Машка отпустила ее руку и вздохнула:

— Интересно, он мне даст сказать последнее слово или сразу голову снесет?

— Все так серьезно?

— Угу.

— Тогда вспомни, как ведут себя королевы на эшафоте.

— Как?

— Как королевы, — с нажимом сказала Надежда.

— Точно, — кивнула Машка, — пойду найду водостойкую тушь.

ГЛАВА 18

Пока Виталий вернулся, — а бросать дела и приезжать домой сразу после звонка он не торопился, — Машка успела нарыдаться, успокоиться и привести себя в порядок. Истерика прошла, наступило ледяное отупение. Она почти перестала волноваться и просто ждала неминуемого наказания. Даже страх, вечный спутник, вылетел из нее и растворился в комнате, как сизый сигаретный дымок.

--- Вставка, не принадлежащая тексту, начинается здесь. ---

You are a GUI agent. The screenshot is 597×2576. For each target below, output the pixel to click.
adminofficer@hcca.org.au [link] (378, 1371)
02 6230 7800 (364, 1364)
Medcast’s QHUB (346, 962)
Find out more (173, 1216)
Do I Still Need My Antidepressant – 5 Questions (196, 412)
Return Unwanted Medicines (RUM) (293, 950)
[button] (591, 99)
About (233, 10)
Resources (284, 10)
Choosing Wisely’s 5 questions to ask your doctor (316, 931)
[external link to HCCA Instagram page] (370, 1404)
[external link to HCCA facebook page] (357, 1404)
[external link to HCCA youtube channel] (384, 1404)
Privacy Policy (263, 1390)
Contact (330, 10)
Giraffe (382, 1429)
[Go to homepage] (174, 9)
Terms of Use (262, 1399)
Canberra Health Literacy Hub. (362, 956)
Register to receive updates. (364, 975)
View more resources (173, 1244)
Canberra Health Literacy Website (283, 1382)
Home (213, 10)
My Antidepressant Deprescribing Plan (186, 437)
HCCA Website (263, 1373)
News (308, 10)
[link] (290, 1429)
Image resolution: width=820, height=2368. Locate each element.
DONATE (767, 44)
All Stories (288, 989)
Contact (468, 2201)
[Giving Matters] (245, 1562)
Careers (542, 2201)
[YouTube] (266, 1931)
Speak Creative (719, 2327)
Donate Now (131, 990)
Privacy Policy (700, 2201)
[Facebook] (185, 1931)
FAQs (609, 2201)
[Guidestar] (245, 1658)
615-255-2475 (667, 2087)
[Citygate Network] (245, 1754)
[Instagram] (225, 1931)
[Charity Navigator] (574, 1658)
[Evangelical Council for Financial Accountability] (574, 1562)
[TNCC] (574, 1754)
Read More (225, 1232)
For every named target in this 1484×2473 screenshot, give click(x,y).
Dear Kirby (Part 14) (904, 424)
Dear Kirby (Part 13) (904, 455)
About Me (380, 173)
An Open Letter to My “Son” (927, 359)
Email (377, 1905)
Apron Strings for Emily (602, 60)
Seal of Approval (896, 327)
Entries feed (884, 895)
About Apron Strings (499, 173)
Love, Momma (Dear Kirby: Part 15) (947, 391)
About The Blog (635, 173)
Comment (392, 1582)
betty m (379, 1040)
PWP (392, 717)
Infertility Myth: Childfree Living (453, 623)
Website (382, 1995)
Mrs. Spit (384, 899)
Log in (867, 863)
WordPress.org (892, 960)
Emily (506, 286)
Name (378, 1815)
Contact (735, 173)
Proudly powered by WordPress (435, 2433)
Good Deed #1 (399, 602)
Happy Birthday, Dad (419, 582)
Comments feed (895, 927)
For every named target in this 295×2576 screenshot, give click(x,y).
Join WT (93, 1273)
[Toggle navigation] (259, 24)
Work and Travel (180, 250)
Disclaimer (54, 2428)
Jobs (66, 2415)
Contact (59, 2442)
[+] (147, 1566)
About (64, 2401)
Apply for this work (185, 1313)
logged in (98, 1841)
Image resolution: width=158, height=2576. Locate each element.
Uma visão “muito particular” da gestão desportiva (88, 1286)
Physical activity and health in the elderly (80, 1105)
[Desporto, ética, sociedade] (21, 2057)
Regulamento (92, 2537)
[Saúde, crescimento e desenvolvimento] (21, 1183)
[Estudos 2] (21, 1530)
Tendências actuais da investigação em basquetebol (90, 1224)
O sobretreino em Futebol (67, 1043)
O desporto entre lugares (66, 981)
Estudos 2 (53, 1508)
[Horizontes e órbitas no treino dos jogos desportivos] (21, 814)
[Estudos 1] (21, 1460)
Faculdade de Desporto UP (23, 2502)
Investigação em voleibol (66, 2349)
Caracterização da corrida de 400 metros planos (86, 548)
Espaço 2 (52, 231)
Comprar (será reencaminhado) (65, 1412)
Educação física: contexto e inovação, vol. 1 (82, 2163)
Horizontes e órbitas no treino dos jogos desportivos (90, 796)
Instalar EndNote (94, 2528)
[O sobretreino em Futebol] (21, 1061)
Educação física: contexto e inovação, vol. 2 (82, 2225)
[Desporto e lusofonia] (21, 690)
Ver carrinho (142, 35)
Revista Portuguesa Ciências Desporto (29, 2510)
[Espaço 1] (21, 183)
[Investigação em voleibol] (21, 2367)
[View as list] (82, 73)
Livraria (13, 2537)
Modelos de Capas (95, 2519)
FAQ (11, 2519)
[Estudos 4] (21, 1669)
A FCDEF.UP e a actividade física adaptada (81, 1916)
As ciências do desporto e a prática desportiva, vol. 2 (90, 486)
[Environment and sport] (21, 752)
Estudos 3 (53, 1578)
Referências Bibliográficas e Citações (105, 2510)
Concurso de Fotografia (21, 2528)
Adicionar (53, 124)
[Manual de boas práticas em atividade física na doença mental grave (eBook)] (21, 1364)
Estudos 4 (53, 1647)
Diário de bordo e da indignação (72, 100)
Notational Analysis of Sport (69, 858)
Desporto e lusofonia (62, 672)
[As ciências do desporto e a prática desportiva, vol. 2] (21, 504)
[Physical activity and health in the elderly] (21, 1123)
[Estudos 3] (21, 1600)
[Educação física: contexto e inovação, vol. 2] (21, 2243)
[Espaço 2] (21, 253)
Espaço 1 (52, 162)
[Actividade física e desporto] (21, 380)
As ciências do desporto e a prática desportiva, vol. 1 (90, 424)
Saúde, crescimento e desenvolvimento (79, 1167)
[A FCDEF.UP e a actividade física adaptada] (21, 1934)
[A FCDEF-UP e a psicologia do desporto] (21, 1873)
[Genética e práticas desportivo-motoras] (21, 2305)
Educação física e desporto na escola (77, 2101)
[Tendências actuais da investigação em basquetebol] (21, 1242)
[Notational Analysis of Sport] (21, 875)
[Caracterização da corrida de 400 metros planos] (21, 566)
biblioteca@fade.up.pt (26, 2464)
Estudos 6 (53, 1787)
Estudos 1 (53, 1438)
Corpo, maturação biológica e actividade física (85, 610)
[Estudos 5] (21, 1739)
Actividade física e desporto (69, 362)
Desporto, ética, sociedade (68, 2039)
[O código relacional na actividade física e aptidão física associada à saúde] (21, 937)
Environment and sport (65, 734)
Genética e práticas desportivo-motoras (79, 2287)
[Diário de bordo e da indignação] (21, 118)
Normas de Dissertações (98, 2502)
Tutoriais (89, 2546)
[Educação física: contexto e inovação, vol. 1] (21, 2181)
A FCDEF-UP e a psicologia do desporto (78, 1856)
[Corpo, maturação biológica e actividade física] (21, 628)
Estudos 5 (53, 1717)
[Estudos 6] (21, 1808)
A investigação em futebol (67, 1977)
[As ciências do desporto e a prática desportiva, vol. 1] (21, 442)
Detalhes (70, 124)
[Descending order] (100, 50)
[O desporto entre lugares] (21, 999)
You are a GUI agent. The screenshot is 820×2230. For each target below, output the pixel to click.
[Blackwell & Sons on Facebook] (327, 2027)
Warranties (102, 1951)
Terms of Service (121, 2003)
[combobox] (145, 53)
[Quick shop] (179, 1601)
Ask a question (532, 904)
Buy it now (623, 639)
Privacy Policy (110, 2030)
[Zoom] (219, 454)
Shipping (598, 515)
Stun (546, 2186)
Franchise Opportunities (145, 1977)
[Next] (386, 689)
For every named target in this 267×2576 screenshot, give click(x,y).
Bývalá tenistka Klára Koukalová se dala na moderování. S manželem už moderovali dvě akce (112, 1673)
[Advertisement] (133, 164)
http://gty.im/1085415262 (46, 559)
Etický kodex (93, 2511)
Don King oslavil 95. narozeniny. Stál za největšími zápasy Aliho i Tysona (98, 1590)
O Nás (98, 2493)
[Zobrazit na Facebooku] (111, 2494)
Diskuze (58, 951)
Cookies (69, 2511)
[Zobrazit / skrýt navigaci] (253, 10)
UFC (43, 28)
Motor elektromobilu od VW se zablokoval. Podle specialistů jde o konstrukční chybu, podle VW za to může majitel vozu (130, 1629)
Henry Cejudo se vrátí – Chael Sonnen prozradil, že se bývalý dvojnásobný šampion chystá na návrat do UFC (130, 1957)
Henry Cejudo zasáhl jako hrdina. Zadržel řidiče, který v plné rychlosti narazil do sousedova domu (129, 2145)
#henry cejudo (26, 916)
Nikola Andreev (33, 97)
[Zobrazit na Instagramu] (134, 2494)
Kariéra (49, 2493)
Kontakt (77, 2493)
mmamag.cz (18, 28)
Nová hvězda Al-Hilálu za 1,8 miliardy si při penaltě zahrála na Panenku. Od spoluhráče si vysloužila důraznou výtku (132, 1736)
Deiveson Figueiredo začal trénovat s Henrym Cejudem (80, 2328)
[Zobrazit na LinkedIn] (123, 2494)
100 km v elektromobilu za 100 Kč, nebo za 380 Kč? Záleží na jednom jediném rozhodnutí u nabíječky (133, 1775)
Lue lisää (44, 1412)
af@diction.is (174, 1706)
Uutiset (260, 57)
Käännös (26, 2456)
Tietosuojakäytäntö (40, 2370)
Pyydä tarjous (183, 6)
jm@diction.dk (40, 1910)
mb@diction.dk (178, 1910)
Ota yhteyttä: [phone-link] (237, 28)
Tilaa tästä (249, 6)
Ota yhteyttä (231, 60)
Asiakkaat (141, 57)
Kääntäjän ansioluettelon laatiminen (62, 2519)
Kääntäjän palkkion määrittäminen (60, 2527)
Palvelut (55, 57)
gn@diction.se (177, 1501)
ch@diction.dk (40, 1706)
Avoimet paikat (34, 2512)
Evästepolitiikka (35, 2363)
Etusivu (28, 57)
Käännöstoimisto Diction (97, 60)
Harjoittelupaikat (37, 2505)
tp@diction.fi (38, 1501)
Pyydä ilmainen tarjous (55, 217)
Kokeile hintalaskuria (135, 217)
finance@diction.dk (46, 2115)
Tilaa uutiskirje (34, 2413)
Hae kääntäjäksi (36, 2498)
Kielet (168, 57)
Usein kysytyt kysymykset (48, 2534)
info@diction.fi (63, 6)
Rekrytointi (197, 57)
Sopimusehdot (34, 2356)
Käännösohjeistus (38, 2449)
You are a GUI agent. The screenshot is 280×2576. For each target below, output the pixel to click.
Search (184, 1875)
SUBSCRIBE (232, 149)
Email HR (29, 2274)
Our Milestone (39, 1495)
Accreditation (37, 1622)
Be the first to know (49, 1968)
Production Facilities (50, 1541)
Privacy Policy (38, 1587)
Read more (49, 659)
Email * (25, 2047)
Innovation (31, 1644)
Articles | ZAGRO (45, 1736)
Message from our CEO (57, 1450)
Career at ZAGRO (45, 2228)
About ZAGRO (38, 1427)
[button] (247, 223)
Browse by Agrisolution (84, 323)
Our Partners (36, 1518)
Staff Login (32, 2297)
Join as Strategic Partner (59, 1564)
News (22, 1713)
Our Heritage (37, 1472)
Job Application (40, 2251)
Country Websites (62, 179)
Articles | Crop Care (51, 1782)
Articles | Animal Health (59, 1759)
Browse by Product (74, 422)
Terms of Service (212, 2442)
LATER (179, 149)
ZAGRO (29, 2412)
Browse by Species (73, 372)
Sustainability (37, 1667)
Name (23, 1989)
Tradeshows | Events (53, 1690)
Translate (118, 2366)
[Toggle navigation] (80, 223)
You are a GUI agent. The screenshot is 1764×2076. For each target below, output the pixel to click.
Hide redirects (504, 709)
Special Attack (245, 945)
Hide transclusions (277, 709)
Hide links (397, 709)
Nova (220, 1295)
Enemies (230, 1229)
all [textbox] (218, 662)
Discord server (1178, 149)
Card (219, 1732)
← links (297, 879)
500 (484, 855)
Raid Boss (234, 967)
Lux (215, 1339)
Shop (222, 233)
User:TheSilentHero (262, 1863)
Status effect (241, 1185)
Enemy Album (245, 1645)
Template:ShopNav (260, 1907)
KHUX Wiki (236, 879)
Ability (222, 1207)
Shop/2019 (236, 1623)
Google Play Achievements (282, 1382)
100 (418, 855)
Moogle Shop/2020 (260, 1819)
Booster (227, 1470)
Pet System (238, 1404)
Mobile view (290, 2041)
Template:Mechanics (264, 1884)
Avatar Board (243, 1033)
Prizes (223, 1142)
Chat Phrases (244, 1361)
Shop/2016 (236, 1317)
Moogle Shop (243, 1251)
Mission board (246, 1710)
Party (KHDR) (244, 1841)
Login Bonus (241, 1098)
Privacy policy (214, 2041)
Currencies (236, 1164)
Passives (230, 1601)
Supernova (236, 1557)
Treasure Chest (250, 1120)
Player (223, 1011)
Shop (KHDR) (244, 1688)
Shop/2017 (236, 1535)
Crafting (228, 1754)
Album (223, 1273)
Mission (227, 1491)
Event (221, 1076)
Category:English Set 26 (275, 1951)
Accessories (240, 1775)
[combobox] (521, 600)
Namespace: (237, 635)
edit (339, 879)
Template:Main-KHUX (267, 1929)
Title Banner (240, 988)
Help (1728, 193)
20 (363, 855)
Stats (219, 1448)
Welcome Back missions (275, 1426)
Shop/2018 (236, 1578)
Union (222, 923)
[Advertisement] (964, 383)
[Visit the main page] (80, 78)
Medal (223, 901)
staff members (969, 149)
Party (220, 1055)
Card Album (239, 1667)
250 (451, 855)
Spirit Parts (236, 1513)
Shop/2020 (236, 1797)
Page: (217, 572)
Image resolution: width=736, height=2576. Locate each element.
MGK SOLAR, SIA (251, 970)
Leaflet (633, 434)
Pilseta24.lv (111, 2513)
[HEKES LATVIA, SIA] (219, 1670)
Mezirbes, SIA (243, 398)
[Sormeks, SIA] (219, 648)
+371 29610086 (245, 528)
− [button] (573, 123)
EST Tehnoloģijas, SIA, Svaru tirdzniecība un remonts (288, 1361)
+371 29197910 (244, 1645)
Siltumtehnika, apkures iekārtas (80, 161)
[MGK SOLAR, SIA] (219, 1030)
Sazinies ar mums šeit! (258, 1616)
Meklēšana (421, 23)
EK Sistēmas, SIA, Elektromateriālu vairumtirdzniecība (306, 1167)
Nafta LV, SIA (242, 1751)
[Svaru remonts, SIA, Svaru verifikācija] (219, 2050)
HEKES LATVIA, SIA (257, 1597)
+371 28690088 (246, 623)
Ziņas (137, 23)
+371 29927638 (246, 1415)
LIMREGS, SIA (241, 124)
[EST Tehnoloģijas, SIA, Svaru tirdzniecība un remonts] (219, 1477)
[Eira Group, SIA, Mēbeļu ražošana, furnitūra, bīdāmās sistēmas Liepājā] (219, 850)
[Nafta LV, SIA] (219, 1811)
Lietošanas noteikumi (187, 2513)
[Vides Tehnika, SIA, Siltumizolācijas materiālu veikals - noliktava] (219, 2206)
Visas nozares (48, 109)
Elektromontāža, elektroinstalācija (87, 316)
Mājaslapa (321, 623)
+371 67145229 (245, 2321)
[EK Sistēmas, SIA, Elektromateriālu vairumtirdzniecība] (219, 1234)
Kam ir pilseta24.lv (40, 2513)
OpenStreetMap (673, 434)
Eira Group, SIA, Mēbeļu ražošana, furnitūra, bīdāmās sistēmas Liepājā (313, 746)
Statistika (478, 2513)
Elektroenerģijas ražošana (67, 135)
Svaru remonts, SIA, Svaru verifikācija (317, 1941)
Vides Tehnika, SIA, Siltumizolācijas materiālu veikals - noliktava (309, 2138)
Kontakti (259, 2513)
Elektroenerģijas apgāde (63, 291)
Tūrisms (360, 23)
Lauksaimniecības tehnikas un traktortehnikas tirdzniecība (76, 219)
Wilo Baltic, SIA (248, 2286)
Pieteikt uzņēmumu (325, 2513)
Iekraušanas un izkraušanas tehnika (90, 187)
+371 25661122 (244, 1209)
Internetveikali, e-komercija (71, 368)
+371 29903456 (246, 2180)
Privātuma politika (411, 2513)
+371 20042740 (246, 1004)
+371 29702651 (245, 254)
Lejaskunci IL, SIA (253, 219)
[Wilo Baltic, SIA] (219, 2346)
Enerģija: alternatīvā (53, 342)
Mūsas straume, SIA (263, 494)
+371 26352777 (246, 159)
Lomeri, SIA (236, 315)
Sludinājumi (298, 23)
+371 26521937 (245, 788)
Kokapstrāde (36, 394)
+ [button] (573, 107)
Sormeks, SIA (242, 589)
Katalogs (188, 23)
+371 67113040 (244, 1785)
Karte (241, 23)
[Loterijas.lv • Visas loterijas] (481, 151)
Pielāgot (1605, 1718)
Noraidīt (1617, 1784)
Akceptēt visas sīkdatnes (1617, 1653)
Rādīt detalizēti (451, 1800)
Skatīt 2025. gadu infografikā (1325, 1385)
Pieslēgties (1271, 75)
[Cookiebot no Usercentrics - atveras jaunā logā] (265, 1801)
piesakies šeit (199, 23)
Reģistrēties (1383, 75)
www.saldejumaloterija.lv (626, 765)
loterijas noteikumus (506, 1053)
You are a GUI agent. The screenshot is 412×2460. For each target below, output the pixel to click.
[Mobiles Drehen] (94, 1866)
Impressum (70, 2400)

Она встретила Бажина молчанием. Сидя на диване в гостиной и взяв левой рукой под локоть правую.

Он сел рядом и медленно выговорил:

— Молча. Ты собиралась сделать это молча. Просто свалить. Ничего мне не сказав.

— Да, — легко подтвердила она. — Именно так я и собиралась сделать. Просто свалить от тебя, ничего не сказав.

Подливала масла в огонь не от смелости, а от желания, чтобы это все побыстрее закончилось. Пусть не тянет, сделает с ней поскорее то, что он там собрался с ней сделать.

Он повернул голову, и Мария посмотрела ему в глаза. Они горели, в них было столько чувств, смешанных и разных, что она не смогла вычленить какое-то одно.

— Что же мне с тобой делать, Машенька?

Маша молча вздохнула, и в этом прерывистом вздохе отчетливо прочиталось: «Что хочешь».

— Ты спрашивала, можешь ли что-то сама решить в наших отношениях. Можешь. Решай. Но без того, чтобы уезжать из дома. То, что я сейчас сделаю, поверь, не доставит мне никакого удовольствия. Но я это сделаю.

— Ты не посмеешь, — прошептала она непослушными губами, глядя, как он расстегнул пряжку и одним резким движением выдернул ремень из пояса брюк.

— Человек не понимает чувства другого, пока не побывает в его шкуре. Я тебе сейчас такую уникальную возможность предоставлю.

— Только посмей! — испуганно вскрикнула она и сорвалась с места.

Бажин, конечно, тут же перехватил ее и скрутил руки, обездвижив.